Wednesday, May 6, 2015

Hedge Fund Billionaires versus an Auditor: Utah Retirement System

Hedge Fund Billionaires versus an Auditor:  Utah Retirement System

I spent the morning reading “A Performance Audit of URS’ [Utah Retirement System] Management and Investment Practices,” a report written by the Utah Office of the Legislative Auditor General.[1]  Ironically, Institutional Investor’s Alpha published its list of the highest paid hedge fund managers for 2014 on the same day.[2]  According to Alpha, the top 25 managers took home $11.6 billion compared to $21.1 billion in 2013.  Why the sharp decline?  As a whole, hedge funds failed to deliver.  Nonetheless, the top hedge fund managers still took home an average of $467 million apiece.   To be clear, this figure isn’t what the average large firm earned, but what the principal portfolio manager/owner netted. It’s hard to fathom why anyone should earn this type of compensation, let alone for mediocre performance, which brings me back to the Auditor General’s report.

Among numerous recommendations, the report suggests that Utah ought to reconsider its 16.7% allocation to hedge funds because they’ve failed to deliver in the past five years.  While this conclusion is reasonably well grounded, the analysis didn’t go nearly far enough.  First, the report only utilized publicly available information (e.g., annual reports and information on URS’s website).  The auditor and the consultant hired by the auditor should have insisted on receiving detailed performance and fee data for every fund in order to understand completely the adverse implications of having made such a large commitment to hedge funds.  Second, the recommendation should have been stronger.  Instead of suggesting a reduction to the pensions’ hedge fund exposure, the auditor should be recommending its elimination from the plan.

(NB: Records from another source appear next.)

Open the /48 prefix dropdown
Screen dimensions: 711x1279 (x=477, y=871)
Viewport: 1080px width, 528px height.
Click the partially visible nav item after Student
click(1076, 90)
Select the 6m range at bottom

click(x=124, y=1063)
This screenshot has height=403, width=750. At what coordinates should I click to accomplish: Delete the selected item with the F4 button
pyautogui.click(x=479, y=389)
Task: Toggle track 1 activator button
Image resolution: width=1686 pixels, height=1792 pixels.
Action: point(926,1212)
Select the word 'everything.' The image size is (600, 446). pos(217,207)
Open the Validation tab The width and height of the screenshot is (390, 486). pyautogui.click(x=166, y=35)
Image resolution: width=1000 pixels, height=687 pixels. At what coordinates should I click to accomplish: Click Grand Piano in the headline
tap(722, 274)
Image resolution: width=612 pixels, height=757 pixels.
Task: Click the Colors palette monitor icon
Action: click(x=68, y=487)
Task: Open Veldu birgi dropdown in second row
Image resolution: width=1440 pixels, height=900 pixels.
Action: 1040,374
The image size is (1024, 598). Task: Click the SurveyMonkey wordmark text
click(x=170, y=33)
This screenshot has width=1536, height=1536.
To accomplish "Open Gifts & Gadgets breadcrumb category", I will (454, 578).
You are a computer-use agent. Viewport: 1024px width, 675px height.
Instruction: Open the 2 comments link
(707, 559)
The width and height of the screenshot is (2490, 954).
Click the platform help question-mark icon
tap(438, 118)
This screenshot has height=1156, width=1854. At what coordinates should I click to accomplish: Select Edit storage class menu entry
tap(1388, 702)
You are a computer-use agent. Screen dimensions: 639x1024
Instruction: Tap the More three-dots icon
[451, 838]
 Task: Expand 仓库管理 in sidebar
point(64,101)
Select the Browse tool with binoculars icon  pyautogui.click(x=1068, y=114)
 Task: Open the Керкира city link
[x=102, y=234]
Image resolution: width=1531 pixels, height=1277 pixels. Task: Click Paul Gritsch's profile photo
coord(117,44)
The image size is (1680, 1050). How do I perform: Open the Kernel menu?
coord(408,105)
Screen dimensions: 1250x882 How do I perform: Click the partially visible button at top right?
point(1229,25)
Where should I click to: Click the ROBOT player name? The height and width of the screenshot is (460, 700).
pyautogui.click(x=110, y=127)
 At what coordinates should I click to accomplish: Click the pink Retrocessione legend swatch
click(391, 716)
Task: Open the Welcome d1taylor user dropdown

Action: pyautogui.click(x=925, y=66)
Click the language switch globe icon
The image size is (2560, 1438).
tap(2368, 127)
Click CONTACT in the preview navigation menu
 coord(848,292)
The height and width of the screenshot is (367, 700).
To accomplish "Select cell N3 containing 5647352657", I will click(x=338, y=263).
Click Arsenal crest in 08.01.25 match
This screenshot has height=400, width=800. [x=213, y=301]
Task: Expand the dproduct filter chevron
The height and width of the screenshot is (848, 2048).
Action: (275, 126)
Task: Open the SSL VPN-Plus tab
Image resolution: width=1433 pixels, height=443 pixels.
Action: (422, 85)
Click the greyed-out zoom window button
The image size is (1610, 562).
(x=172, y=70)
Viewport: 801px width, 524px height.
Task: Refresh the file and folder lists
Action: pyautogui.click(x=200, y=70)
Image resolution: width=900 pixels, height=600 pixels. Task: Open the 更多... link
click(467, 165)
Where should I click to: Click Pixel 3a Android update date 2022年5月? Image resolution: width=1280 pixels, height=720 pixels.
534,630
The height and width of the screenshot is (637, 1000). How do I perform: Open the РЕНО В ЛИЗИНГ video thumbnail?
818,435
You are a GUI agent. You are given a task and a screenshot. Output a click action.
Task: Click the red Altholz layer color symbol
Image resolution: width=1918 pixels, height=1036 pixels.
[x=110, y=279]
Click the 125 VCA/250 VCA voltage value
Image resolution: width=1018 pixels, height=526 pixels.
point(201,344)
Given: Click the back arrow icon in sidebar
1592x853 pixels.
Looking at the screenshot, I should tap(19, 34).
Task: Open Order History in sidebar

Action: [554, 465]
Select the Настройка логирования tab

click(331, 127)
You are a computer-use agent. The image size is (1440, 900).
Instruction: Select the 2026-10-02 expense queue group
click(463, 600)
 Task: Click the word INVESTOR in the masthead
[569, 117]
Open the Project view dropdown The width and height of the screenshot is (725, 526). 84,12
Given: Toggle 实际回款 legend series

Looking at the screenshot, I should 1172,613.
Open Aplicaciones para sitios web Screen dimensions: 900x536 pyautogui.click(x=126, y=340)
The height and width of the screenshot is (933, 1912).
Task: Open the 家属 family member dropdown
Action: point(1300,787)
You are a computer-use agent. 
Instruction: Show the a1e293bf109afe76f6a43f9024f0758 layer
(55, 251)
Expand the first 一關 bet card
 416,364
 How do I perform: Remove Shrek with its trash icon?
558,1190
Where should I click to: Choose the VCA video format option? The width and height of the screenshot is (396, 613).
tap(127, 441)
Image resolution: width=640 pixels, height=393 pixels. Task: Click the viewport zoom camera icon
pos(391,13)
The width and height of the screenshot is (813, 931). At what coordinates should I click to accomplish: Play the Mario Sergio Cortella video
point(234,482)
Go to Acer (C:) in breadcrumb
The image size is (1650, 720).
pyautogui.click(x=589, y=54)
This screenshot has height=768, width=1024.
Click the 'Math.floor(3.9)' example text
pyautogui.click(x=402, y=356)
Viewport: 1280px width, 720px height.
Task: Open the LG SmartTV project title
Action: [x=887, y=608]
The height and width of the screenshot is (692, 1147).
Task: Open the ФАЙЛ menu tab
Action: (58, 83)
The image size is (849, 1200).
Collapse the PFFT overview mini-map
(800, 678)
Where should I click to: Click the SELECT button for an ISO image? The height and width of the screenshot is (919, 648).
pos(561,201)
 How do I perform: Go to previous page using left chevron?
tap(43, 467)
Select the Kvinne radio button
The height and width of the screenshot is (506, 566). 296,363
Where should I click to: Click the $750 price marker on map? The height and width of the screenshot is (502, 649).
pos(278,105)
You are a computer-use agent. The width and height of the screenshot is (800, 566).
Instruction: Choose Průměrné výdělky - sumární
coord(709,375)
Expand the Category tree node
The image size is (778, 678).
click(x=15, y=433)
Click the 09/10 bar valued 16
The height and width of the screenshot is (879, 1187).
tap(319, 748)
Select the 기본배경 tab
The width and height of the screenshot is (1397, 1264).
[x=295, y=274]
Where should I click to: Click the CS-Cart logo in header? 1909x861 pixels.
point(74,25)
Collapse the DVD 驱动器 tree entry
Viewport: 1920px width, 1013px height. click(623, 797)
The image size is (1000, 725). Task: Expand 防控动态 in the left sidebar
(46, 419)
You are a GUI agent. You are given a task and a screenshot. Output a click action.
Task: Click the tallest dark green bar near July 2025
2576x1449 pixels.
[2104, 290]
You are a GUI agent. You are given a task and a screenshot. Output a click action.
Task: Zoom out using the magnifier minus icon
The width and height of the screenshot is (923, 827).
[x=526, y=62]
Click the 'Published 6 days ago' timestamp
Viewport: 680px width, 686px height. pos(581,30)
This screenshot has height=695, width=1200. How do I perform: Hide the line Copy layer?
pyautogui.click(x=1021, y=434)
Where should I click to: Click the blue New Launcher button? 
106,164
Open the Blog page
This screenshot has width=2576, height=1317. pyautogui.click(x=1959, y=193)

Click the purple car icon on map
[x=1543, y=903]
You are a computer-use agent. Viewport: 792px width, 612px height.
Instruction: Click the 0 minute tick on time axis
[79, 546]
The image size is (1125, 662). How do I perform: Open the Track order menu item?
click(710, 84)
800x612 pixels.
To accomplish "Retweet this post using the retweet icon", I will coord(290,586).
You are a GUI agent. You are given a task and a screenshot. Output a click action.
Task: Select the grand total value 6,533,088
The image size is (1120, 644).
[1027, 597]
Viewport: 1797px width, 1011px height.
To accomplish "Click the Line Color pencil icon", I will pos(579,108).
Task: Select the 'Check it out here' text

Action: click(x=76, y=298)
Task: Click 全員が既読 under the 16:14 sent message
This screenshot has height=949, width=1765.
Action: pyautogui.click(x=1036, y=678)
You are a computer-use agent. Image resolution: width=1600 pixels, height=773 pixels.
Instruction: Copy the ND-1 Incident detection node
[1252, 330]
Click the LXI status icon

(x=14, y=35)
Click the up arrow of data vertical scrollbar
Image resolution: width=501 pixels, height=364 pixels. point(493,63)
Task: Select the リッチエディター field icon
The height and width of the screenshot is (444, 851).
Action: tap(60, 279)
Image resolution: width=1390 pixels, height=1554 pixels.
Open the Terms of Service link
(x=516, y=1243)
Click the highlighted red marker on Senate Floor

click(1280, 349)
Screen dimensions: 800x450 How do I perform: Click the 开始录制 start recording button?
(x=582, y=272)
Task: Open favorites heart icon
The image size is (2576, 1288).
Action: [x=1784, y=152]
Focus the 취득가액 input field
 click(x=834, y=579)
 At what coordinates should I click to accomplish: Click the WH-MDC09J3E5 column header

The auditor’s report only begins to get at the extraordinarily high fees paid by the URS.  In the pension plans’ latest annual report, the pension only admits to incurring $48.9 million in management fees, which is ridiculously low given the plans’ 40% exposure to alternative investments.[3]  The auditor manages to ferret out another $205 million in fees.  However, I’m fairly certain that they’re still well short of the total fees incurred by the pension system.

Will the Utah Retirement System or the state’s legislature retreat from hedge funds or alternatives?  I doubt it.  As Alpha reports, the largest hedge fund managers are continuing to amass billions of dollars in wealth.  With their wealth and political power, the hedge fund industry will easily swat away the minor challenge of an auditors report.